Pasangan melaporkan konflik paling besar mengenai pilihan karier — 46% responden mengalami hal ini. Perbedaan pola asuh orang tua menyumbang 43% konflik di antara pasangan yang bercerai, dan jumlah yang sama juga terjadi pada pembagian kerja rumah tangga. Keuangan hanya menjadi masalah bagi 28% pasangan.
Survei Forbes juga menyoroti beberapa tanda perceraian, yang merupakan petunjuk bahwa pernikahan Anda mungkin akan menuju kehancuran. Yang paling umum termasuk tidak menunjukkan ketertarikan pada pasangannya (48% pasangan memperhatikan hal ini), 47% responden menyebutkan penyelesaian konflik yang buruk, 45% menyebutkan penghindaran, 38% menyebutkan sikap dan perilaku tidak sopan, 38% menyebutkan peningkatan kritik, dan 33% menyebutkan buruk komunikasi.

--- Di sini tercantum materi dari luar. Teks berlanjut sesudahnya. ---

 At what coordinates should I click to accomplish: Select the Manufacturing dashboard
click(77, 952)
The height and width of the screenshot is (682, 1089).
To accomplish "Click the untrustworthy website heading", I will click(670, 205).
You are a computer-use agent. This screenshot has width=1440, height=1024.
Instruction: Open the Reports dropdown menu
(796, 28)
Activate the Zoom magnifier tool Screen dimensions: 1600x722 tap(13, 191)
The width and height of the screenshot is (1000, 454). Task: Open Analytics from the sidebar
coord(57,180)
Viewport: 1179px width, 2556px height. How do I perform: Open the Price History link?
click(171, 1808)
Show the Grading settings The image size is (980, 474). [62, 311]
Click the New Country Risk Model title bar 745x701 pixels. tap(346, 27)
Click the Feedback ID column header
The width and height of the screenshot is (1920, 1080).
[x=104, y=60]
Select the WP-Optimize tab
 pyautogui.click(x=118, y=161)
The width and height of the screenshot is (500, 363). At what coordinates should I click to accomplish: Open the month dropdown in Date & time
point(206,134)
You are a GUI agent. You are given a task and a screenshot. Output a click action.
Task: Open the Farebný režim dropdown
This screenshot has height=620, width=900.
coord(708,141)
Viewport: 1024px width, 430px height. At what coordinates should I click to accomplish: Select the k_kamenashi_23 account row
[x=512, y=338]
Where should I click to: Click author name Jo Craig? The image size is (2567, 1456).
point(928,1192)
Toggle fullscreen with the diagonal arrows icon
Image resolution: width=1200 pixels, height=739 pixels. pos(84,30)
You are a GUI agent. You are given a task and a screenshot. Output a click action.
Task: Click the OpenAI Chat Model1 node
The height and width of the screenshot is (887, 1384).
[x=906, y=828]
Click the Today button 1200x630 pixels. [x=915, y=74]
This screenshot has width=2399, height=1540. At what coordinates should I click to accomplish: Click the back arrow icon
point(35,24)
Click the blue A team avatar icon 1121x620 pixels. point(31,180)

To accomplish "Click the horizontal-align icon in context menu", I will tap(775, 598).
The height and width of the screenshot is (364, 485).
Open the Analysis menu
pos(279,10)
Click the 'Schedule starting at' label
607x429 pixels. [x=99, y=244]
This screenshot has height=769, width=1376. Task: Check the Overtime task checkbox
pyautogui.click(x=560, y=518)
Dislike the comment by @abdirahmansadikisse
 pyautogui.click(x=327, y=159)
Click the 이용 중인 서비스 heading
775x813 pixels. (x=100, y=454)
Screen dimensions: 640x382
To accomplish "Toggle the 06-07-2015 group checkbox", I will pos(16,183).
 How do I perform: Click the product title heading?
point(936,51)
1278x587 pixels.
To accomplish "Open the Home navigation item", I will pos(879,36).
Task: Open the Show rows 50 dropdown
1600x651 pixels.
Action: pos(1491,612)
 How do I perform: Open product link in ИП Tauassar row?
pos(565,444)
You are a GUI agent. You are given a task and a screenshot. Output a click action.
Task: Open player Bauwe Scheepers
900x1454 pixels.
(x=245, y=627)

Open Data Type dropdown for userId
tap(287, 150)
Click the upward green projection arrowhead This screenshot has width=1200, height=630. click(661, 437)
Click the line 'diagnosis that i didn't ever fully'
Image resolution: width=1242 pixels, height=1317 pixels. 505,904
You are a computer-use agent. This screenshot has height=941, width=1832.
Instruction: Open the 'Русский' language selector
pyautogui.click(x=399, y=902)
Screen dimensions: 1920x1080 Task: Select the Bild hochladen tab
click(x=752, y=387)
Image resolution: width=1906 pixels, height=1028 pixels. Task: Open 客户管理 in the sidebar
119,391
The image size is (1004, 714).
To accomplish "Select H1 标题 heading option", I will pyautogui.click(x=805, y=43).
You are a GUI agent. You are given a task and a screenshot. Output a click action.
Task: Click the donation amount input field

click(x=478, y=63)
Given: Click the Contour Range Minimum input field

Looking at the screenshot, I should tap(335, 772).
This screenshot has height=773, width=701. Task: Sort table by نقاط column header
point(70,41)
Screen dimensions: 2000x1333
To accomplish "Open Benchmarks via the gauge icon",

Beruntung bagi pasangan yang mungkin mengalami kesulitan, lebih dari 95% responden survei mengatakan pernikahan mereka bisa diselamatkan. Enam puluh tiga persen mengatakan bahwa jika mereka memahami komitmen tersebut secara lebih menyeluruh sebelum menikah, maka hasil pernikahan mereka akan tercapai berbeda, dan 56% mengatakan mereka mungkin tidak akan bercerai jika mereka memiliki pemahaman yang lebih menyeluruh tentang moral dan moral pasangannya. nilai-nilai.
Kesimpulan dari survei ini adalah komunikasi adalah kuncinya — baik sebelum dan selama dan mungkin bahkan setelah pernikahan Anda. Bicaralah dengan pasangan Anda, kenali dia, pelajari harapan dan tujuan hidupnya, dan pastikan dia memahami harapan dan tujuan Anda. Pernikahan sebagai ekspektasi masyarakat mulai kehilangan semangat, sehingga pasangan saat ini tidak lagi mendapat tekanan untuk menemukan pasangan yang sempurna dan memulai sebuah keluarga. segera setelah mencapai usia dewasa (survei ini juga mengamati alasan utama orang menikah, dan dua dari tiga alasan utama adalah karena persahabatan dan cinta). Gunakan waktu itu untuk mempelajari tentang pasangan Anda dan diri Anda sendiri sebelum mengambil risiko.